On Wed, 29 Sep 2010 19:31:26 -0500 Christopher Gatlin <chris@travelingtech.net> wrote:
My point here is untrusted networks, such as business partners exchanging routes with each other. Not many hops and less than a 100 prefixes.
Using BGP to exchange routes between these types of untrusted networks is like using a sledgehammer to crack a nut. BGP was designed for unique AS's to peer in large scale networks such as the internet. A far cry from business partners exchanging dynamic routes for fault tolerance.
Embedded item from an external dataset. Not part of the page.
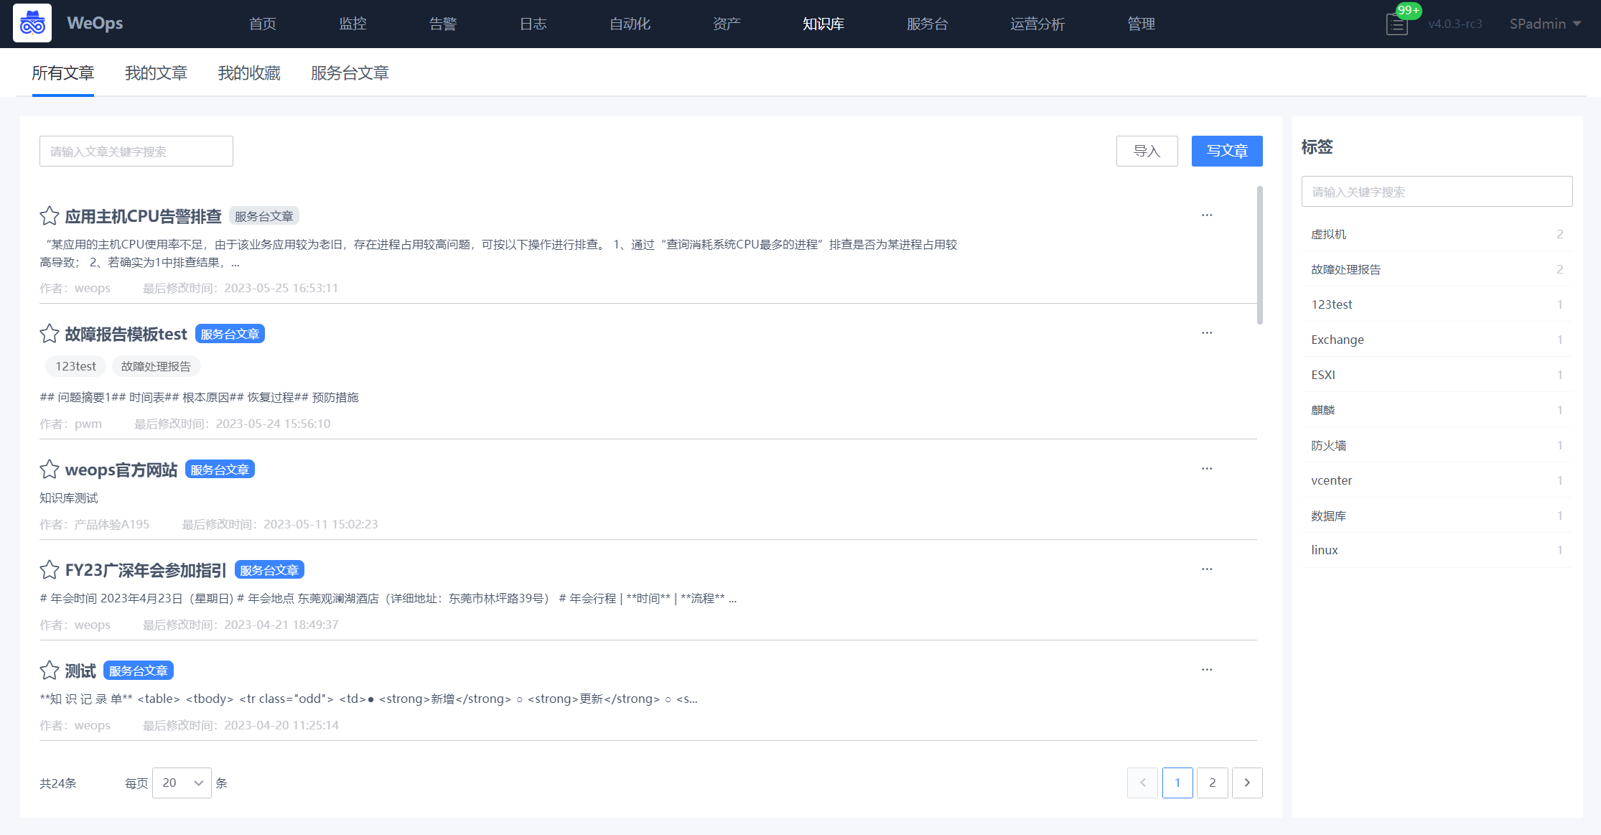The height and width of the screenshot is (835, 1601).
Task: Open the notifications list icon with 99+ badge
Action: (1396, 24)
I've used BGP quite a fair bit, for both Internet scale and small scale routing scenarios such as the one I recommended. How do you prevent those business partners spoofing specific route announcements within the RIP update, intentionally or otherwise, such as a default route, causing either outages or attracting traffic towards their networks that shouldn't be? A shared RIP MD5 key between the routers doesn't validate the route information within the RIP update. All the routers within your business partner domain will blindly accept and trust the routing information in any and all of the RIP updates they receive. Do the businesses attached have a multilateral or bi-lateral routing relationship? If routing relationship is multilateral, which is likely because you're using RIP, are the business partners using IPsec to ensure that if the routing is subverted, their traffic isn't disclosed to partners it shouldn't be? The scenario you're describing sounds pretty much exactly like a internet/peering exchange is between ISPs. The routing security issues are similar if not the same. In either multilateral or bi-lateral routing scenarios, BGP will provide you with the mechanisms needed to provide more trustworthy routing in these peer exchange type scenarios.
I've seen RIPv2 very successfully deployed in modern networks in this fashion.
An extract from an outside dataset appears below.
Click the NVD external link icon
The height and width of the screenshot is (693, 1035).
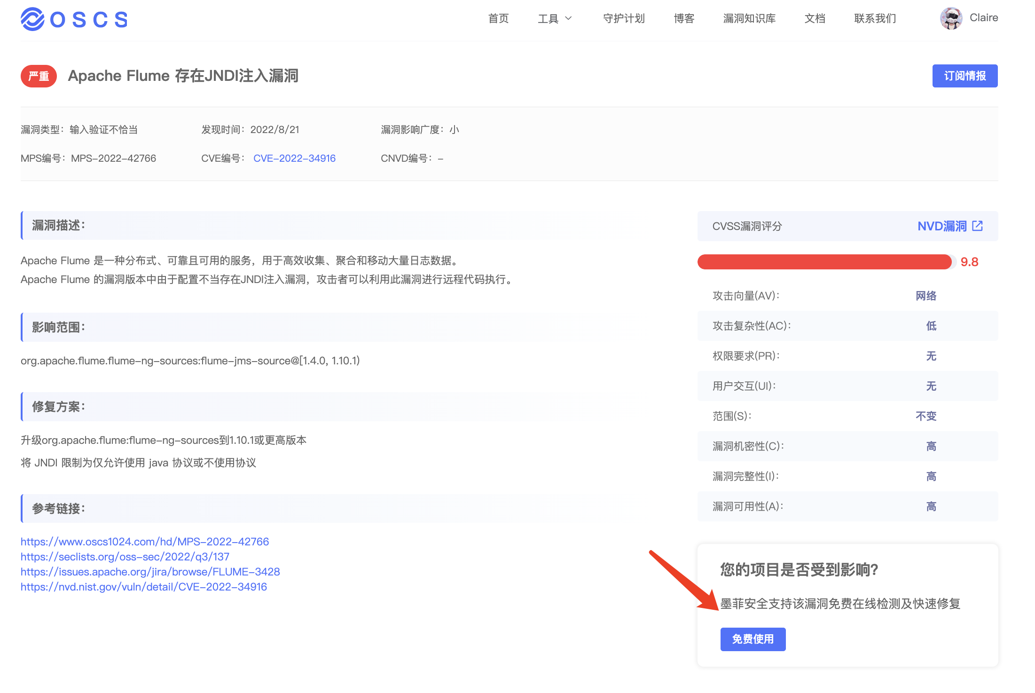click(x=978, y=226)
Popular doesn't always equal good. Britney Spear's music is a testament to that. The threshold of success isn't if something works. It's whether it continues to work in the face of adversity. I'd think your business partner customers would expect a highly available service that is resilient to predictable and preventable adverse events, with a fairly likely one to be accidental route injection.
I advocate using an appropriate tool for the job.
As do I, and therefore I don't worry to much about the specific scenarios the tool was designed for - if the chosen tool provides the most appropriate and relevant benefits for an acceptable cost, the original design scenario doesn't matter. Regards, Mark.